Your instructions — Determine the number of lines below that contain the string "computer", and state only that number.

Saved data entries
···
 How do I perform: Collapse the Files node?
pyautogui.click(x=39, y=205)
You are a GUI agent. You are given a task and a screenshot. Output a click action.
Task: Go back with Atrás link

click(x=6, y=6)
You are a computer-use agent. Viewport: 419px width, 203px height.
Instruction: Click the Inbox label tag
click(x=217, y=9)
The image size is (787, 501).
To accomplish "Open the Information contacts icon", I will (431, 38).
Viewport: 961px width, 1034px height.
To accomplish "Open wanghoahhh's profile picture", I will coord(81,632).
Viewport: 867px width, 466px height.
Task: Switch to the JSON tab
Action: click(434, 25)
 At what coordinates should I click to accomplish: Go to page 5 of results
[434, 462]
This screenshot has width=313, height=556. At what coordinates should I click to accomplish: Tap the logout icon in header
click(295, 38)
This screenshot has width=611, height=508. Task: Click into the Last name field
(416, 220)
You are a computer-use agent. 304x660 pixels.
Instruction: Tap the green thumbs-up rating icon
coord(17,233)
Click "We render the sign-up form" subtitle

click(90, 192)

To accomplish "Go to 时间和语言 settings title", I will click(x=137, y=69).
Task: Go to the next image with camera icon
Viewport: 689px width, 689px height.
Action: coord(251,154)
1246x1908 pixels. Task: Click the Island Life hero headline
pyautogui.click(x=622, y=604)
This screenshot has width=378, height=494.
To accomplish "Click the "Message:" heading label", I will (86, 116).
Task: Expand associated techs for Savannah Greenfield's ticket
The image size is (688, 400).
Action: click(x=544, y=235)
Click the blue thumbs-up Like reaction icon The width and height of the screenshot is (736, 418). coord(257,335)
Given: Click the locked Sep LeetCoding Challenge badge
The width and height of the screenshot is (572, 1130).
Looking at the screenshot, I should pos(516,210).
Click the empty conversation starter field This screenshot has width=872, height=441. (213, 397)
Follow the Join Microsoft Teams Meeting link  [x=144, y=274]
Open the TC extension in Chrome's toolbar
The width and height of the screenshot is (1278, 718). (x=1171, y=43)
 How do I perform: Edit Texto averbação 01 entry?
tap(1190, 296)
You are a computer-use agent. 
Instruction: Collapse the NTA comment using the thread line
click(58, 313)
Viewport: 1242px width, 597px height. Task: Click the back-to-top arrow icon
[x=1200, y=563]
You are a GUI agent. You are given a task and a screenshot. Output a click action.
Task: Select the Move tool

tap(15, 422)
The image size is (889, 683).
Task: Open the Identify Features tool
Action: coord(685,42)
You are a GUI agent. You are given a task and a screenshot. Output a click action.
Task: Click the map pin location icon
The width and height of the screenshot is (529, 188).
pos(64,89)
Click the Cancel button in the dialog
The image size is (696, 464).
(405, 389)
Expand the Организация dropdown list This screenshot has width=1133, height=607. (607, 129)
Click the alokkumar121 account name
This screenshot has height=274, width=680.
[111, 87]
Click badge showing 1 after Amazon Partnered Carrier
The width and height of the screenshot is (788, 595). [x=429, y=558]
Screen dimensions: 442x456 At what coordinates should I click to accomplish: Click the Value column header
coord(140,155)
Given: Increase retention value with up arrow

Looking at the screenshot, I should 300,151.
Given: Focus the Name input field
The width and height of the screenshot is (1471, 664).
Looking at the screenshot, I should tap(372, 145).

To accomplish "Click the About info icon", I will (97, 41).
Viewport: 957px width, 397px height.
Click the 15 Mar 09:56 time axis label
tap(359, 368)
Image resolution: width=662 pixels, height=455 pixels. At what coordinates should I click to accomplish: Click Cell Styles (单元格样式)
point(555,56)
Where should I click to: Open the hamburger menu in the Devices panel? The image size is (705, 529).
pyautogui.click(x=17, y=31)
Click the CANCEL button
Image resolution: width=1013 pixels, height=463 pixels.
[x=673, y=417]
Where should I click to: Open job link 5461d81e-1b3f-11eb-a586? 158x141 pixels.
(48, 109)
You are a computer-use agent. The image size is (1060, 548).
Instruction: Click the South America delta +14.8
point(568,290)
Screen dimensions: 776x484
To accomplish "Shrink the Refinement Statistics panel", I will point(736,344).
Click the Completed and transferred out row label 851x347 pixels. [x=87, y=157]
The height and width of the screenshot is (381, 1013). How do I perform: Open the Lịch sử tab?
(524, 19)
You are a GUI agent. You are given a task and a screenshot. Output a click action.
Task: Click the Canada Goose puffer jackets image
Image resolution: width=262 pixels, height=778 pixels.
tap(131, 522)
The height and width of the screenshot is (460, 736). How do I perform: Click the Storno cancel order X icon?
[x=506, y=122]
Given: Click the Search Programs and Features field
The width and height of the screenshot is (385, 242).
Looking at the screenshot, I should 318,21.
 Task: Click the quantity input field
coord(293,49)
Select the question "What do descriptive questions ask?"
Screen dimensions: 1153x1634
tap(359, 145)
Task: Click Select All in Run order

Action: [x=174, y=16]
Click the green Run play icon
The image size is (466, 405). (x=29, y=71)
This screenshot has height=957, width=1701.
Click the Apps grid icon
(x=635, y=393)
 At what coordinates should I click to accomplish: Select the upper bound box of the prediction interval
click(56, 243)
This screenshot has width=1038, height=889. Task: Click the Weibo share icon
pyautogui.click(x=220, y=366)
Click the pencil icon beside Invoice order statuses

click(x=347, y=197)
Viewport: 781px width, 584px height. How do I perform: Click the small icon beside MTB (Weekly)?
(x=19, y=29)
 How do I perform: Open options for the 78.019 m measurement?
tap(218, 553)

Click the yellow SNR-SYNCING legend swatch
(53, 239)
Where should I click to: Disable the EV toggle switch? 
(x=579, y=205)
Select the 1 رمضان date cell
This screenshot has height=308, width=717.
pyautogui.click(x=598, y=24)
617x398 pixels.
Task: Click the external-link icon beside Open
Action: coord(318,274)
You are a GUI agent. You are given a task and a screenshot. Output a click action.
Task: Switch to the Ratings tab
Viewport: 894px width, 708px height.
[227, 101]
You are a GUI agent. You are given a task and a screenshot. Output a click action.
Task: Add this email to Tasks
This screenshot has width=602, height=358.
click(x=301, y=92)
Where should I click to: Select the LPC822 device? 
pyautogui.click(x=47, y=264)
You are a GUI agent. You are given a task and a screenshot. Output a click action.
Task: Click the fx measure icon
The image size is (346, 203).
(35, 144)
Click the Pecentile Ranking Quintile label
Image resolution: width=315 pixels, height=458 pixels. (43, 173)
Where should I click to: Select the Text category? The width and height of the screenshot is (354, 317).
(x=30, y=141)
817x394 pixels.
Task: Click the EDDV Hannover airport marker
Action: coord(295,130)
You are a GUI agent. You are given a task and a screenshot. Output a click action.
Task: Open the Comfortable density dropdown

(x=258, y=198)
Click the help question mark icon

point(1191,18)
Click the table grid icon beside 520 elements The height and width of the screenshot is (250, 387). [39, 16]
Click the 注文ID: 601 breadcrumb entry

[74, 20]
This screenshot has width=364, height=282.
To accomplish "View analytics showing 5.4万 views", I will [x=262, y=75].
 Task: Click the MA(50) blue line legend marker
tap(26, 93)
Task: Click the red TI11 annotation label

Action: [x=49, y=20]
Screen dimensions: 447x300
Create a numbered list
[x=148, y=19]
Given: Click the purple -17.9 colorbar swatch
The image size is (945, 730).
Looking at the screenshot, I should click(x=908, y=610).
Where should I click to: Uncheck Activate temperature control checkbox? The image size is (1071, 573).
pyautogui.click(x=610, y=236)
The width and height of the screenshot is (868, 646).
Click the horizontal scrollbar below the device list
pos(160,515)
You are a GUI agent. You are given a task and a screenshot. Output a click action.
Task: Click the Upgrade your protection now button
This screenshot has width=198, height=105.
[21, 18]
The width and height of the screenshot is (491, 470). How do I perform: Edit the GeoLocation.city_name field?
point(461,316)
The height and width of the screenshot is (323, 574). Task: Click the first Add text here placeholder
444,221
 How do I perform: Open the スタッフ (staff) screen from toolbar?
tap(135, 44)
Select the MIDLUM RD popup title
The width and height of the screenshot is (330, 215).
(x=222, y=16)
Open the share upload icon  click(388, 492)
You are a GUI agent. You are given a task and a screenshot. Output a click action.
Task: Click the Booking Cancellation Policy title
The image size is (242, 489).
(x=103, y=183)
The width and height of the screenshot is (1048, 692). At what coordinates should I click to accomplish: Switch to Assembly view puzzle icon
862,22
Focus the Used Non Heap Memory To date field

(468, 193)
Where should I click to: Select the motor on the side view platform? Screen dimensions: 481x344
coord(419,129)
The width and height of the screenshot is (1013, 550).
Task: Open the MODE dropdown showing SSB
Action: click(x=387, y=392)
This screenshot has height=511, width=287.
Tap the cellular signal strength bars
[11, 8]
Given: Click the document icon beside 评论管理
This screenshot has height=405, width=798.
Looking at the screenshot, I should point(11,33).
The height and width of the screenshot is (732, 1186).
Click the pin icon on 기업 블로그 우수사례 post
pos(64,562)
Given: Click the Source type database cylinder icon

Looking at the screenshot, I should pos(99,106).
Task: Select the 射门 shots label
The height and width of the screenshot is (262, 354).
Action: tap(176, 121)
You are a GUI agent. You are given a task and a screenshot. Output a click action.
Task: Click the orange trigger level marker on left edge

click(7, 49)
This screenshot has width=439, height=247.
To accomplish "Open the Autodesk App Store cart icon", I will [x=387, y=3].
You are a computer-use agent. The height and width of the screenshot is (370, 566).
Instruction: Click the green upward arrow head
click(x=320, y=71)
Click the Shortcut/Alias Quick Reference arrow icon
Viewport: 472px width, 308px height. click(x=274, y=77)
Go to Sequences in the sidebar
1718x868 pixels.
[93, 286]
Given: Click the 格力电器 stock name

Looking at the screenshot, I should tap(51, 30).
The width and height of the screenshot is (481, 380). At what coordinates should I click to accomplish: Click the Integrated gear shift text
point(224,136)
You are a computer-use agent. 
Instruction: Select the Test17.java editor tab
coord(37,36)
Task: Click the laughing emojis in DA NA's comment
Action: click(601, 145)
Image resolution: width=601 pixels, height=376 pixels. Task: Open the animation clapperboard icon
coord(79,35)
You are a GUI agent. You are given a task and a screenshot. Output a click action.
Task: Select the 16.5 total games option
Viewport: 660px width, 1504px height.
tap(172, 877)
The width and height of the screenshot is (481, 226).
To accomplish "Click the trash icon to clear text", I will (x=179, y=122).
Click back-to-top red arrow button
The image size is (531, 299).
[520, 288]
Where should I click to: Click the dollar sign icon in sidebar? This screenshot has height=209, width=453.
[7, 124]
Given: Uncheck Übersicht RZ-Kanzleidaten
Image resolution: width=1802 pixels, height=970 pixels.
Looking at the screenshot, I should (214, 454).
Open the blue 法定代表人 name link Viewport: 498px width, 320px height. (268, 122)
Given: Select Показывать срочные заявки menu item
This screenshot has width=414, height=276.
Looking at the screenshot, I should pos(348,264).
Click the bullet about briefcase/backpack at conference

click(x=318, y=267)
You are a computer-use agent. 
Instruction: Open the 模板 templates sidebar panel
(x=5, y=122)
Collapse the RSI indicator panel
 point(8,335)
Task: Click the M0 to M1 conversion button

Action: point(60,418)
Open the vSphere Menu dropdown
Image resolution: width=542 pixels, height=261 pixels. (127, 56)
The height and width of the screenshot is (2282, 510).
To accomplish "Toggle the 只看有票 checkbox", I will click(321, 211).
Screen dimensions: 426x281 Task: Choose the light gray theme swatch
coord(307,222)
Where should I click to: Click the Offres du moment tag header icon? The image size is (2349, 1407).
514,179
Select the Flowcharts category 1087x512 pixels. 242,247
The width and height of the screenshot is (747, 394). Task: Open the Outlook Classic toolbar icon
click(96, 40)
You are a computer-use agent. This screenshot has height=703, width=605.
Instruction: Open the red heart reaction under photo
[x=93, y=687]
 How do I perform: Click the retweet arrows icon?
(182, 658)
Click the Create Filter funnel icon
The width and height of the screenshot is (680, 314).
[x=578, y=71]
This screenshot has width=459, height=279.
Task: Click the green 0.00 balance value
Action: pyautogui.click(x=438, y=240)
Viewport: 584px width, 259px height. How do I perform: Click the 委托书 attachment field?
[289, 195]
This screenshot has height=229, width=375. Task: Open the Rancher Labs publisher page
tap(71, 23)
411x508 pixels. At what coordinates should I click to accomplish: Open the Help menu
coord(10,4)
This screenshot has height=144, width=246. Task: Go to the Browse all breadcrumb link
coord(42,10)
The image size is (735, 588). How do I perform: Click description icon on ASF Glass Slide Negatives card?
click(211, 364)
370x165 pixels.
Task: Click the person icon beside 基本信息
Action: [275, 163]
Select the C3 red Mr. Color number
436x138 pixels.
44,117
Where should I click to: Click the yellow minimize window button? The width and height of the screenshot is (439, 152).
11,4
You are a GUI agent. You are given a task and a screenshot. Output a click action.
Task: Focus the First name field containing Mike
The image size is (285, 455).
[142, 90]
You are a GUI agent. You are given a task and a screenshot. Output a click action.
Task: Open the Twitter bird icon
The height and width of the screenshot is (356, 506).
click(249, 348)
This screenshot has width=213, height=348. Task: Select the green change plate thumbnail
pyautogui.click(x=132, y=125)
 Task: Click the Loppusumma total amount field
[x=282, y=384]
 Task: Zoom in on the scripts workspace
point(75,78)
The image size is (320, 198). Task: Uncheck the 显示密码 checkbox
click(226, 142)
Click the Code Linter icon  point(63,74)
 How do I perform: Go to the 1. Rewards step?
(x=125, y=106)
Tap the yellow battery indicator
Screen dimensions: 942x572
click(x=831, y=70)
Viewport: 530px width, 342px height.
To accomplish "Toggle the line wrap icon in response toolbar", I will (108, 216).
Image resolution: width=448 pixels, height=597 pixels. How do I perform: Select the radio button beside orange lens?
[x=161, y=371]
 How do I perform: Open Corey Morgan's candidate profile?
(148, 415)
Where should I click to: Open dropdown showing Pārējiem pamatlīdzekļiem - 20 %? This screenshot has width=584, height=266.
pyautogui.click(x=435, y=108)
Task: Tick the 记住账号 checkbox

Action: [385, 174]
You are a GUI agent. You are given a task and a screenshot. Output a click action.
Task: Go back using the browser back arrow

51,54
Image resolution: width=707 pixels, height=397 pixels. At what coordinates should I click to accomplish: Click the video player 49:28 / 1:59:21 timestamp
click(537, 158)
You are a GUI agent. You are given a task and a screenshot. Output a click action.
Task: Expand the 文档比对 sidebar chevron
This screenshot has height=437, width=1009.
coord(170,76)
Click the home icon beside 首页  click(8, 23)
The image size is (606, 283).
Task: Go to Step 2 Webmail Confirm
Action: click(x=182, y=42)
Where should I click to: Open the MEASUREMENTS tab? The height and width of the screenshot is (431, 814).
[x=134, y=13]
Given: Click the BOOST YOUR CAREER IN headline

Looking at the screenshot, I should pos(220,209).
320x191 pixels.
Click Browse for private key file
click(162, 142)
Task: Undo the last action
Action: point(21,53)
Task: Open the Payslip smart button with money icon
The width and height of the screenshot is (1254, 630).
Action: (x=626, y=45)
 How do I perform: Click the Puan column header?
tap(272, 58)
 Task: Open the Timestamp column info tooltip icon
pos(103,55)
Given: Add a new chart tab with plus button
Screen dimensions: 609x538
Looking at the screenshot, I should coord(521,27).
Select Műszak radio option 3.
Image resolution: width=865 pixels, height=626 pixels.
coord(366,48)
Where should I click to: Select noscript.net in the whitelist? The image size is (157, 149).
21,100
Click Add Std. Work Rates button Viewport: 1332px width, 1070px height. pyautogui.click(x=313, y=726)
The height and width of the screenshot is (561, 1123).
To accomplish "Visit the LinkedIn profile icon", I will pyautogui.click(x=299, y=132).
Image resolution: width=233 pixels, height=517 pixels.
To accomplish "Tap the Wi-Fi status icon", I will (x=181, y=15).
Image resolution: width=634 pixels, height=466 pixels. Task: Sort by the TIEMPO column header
···
Solution — 8